Huddersfields residents will have to shell out an average of £9 a month to buy electricity from the new generation of gas-fired power stations.
The Government’s flagship energy policy, which was unveiled in May and aims to cut CO2 emissions by 30% by 2030, will see consumers pay more for the electricity they use, according to figures published on Wednesday.
Gas power plants, which were expected to come online by 2020, will start to generate electricity for households by the end of the decade.
Households will have been paying an average £9.80 a month for gas, or £1.85 a day more than they were paying in 2020, according an analysis by consumer group GasPriceWatch.
But the prices will rise for the next decade as a result of the cost of installing the new plants.
In the UK, the average household will pay £2,566 a year for electricity compared with £1,972 in 2020.
“This is an expensive solution, but a good one.
It will save consumers money,” said GasPricewatch chief executive Matt Pickett.
Mr Pickett said the policy would save consumers more than £10 a year in bills.
He said households would have to pay about £3,000 a year to meet their energy needs, which would leave them with a budget surplus of more than 10%.
“The Government should have invested in this sooner, but we believe this is the right approach to save consumers’ money and ensure that the Government is doing the right thing,” he said.

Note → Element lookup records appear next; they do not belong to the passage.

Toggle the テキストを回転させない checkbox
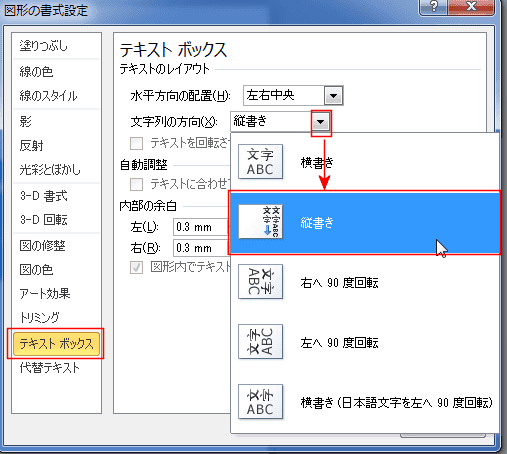Image resolution: width=507 pixels, height=454 pixels. pos(136,143)
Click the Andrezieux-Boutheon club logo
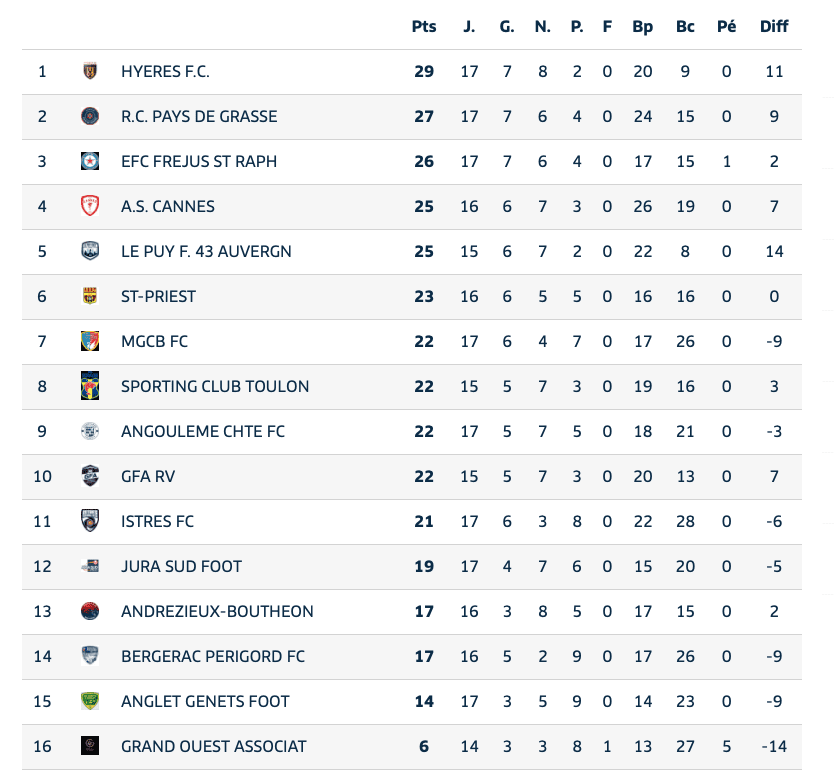The width and height of the screenshot is (834, 784). (90, 611)
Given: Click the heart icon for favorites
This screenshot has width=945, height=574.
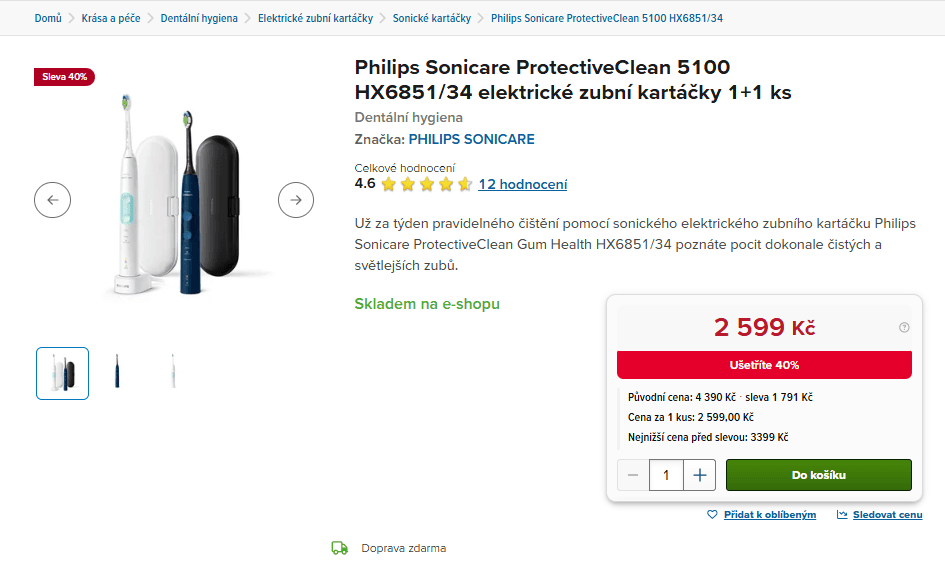Looking at the screenshot, I should coord(712,515).
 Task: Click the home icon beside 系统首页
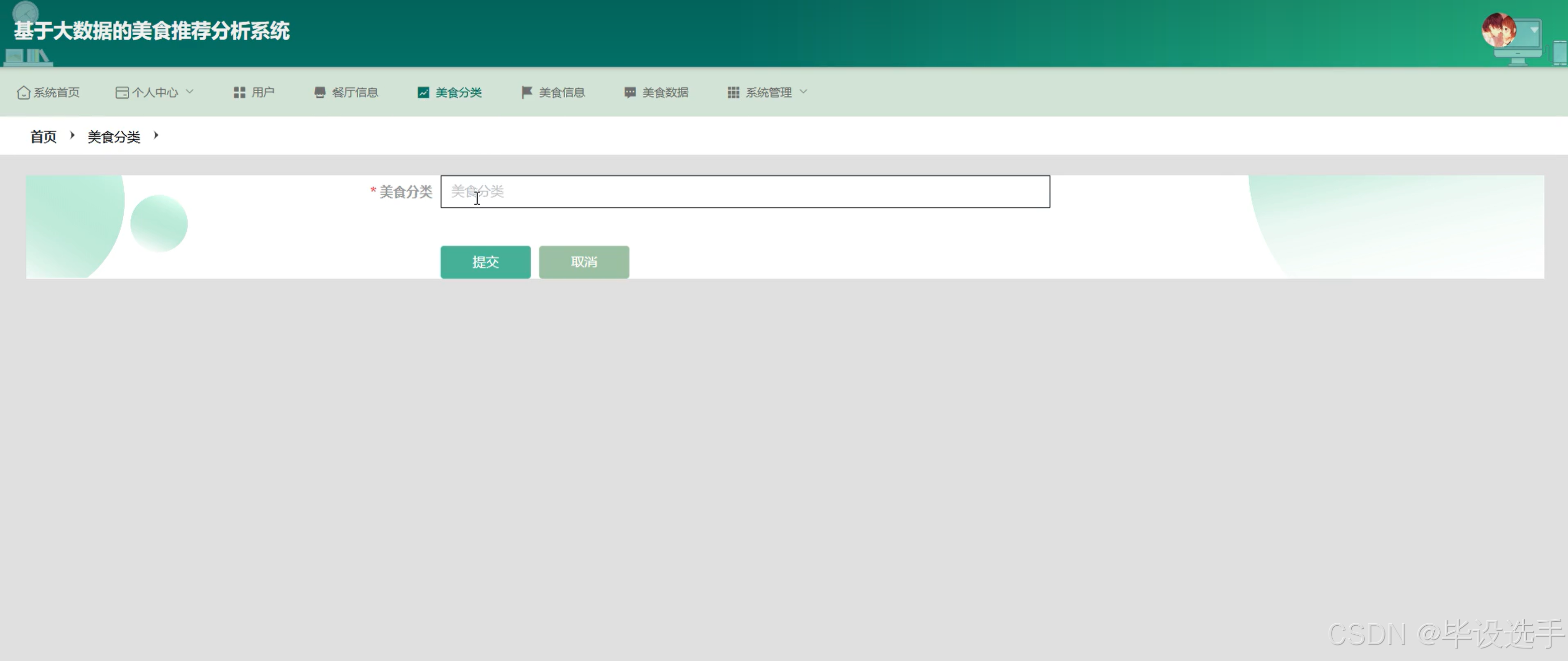click(23, 93)
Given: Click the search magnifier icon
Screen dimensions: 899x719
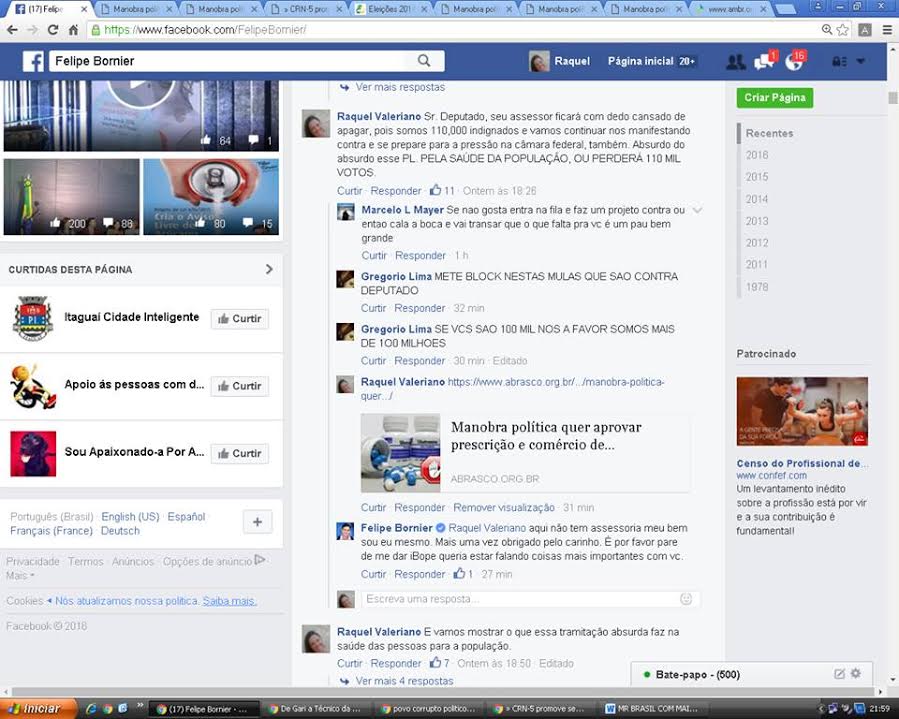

Energy Secretary Amber Rudd has previously promised to make householders pay the difference between the cost and the cost to operate the gas plants, a move that is likely to be opposed by the business and energy industries.
An analysis by energy analyst Mark Porter showed that if gas-powered power plants were built in 2020 at a cost of £5 a gigawatt hour, they would produce around 1,600 megawatt hours of electricity per year, a saving of £2.6 billion a year.
At that price, gas plants would generate nearly half of the electricity needed by the whole of Britain.